Каждую песню давали старику прослушать. Раковиной тугого уха Геласий вдавливался в микрофон и, внимая себе, совсем уйдя от народа, расплывался в детской откровенной улыбке... Знать, жива душа в человеке от рожденья и до погоста, жива и радостна в самой себе, не сокрушенная тягостным бываньем на земле. Только плоть бренная ссыхается, деревенеет, отставая от кости и превращаясь в палый лист, коему скоро выгореть и иссякнуть прахом, растворившись в порах земли. А душа не-е: она полнится от долгого быванья, все прочувствованное копится в ней в самой укромности, стережась чужого догляда, и вот пришла минута, когда она, выпроставшись доверчиво из засохлых кожурин, откровенно обнажилась и саму себя впервые выслушала, ибо не песня же сейчас открылась в воздухе, а сама исповедь.
Жмурился Геласий, кивал куропачьи белой головою, а после, как кончалась песня, распахивал застекленевшие от влаги глаза и говорил расслабленно:
– Все правда... Как спел – все в точности, – одобрял старик машину, холодно мерцающую кошачьим зеленым зрачком. – Ничего не соврала, прокуда... Ай да и я, ну и крест ходячий, чего натворил. Знать, не зря меня мати-земля на себе носила столько годков, своим вниманьем отметила...
Сноха Кира все так же застыло сидела у окна, непримиримо каменея спиной.

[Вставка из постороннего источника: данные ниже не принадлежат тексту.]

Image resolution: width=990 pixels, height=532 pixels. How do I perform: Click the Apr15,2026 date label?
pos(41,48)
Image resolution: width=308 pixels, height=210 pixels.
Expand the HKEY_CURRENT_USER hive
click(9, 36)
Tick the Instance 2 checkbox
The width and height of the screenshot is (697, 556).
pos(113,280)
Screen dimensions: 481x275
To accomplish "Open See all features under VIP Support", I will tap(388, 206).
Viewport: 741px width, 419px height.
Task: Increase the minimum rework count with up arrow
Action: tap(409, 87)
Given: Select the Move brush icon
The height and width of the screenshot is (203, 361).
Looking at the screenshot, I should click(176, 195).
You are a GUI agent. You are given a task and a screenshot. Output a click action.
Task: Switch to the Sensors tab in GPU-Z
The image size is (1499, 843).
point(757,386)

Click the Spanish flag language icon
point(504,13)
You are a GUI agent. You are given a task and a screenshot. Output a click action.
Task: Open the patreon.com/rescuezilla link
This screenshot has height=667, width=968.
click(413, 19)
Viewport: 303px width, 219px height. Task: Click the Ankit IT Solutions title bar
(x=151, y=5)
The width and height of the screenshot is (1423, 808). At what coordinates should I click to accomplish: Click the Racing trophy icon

Желанно спешил Баринов к старику Геласию следующим полднем: заслышав шаги на мостках, на крыльцо спешно выкатил Василист (наверное, стерег у окна), вышел в нейлоновой светлой рубахе, распахнутой на груди, и, скрестив ручищи, обметанные звериной шерстью, загородил собою дверь. «Мужик-то молодой совсем, а брови стариковские, кабаньи брови», – безразлично отметил Баринов, дружелюбно улыбаясь.
– Мы вот припоздали тут, а Геласий Созонтович, наверное, казнит нас? Так прошу извиненья, – еще не утратив утренней веселости, поклонился легонько Баринов, но, однако, на крыльцо отчего-то не решился подняться. Вид молодого хозяина смутил иль плотно, словно бы покойник в доме, завешанные окна.
– Ничего, ничего... Тут такое, знаете ли, что дедо-то вас видеть не хочет.
– С ним случилось что?
– Я не дурак, я вашу работу хорошо понимаю. У вас свое дело, у нас свое. – Василист неожиданно обвалился на косяк, и Баринов понял, что мужик с утра захмелился. – Вы к кому-нибудь другому сходите. У нас в Кучеме врать-то многие могут. А дедку вы оставьте. Он помрет скоро, одна кость да шкура, вы его не насилуйте.
– Он же удивительный, ваш дед. Это талант народный, это как драгоценнейшая жемчужина.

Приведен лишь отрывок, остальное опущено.